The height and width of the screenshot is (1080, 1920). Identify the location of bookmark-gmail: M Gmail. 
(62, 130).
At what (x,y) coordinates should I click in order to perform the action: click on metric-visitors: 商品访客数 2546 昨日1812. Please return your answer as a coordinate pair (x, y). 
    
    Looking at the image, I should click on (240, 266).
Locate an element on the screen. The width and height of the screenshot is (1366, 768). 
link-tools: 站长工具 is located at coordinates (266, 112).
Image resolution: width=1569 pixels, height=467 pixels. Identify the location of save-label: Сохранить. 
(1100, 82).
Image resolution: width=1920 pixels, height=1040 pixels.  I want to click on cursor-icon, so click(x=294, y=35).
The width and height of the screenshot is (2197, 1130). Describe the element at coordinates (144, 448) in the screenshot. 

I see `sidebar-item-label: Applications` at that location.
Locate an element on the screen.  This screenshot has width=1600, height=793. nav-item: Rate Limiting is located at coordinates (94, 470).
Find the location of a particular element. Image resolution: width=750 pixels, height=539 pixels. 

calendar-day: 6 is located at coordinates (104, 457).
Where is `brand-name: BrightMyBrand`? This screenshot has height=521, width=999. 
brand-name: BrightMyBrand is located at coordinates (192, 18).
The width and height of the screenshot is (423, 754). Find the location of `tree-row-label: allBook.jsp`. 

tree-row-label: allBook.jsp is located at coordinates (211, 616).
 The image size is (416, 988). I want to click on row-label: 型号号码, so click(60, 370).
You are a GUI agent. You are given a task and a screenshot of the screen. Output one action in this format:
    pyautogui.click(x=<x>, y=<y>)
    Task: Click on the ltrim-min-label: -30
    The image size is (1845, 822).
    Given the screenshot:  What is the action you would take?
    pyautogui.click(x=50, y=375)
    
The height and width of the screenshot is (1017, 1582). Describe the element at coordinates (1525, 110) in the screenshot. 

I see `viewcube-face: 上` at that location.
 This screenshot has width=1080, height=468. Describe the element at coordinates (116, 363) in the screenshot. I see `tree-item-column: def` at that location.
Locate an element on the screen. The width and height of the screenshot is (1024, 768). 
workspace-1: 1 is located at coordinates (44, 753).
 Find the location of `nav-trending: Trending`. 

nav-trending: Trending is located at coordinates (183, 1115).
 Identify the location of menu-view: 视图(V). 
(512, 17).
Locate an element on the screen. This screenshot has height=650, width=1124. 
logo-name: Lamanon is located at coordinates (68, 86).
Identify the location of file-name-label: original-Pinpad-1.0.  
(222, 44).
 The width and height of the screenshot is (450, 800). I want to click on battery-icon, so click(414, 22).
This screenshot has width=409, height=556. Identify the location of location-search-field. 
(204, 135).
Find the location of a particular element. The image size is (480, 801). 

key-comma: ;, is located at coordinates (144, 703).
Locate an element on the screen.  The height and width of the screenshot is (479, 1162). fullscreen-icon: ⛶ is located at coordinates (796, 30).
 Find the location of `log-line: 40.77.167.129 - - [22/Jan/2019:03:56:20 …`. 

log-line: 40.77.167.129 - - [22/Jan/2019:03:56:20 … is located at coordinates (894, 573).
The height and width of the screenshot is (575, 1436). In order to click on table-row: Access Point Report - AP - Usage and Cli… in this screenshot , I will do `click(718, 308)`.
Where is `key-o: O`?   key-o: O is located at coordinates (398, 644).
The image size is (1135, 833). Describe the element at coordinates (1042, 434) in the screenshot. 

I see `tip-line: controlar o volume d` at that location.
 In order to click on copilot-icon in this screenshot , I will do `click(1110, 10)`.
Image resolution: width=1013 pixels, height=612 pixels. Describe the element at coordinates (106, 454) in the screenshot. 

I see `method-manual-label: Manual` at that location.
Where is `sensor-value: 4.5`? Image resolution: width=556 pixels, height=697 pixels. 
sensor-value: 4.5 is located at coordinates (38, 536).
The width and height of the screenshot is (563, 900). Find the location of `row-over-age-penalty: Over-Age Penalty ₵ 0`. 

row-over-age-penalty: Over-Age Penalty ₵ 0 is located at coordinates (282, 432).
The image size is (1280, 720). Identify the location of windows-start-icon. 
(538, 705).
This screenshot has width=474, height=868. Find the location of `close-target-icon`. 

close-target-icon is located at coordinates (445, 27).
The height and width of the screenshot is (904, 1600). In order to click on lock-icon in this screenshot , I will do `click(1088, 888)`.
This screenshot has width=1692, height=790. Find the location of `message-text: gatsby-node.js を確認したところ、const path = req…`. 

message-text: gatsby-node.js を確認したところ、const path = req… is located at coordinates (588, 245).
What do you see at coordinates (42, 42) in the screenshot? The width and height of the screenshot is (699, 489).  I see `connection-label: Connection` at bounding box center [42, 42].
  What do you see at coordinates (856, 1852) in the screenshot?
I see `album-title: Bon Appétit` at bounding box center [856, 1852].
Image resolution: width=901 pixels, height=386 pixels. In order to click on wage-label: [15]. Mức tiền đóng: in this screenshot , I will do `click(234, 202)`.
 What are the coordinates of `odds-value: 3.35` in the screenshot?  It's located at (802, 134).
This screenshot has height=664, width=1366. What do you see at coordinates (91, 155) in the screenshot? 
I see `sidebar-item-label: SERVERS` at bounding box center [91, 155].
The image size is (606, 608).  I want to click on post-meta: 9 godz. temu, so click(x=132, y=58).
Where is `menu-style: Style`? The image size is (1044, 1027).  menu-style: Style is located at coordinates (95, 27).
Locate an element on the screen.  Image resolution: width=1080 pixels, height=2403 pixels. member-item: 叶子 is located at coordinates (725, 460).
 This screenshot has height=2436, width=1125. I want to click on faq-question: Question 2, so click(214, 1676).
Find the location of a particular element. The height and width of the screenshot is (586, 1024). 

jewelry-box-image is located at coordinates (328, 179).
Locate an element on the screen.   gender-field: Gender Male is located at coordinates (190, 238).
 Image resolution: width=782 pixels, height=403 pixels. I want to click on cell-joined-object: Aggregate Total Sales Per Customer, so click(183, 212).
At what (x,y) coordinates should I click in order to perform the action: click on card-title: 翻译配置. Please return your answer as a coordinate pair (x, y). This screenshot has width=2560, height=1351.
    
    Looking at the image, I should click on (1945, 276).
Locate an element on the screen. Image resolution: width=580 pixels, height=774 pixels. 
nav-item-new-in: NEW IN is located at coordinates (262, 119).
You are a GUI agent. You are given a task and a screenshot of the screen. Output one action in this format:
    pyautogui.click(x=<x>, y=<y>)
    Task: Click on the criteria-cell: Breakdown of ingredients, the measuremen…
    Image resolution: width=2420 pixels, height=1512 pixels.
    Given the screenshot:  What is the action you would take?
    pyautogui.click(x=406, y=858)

^^^^^^^^

→ WORK INSTRUCTIONS: Select every line of the records that contains the word "want", with case counting.

→ RESPONSE TO THE TASK:
Image resolution: width=1920 pixels, height=1040 pixels.  I want to click on cursor-icon, so click(x=294, y=35).
 The image size is (416, 988). I want to click on row-label: 型号号码, so click(60, 370).
 The width and height of the screenshot is (450, 800). I want to click on battery-icon, so click(414, 22).
The image size is (606, 608).  I want to click on post-meta: 9 godz. temu, so click(x=132, y=58).
 This screenshot has height=2436, width=1125. I want to click on faq-question: Question 2, so click(214, 1676).
 Image resolution: width=782 pixels, height=403 pixels. I want to click on cell-joined-object: Aggregate Total Sales Per Customer, so click(183, 212).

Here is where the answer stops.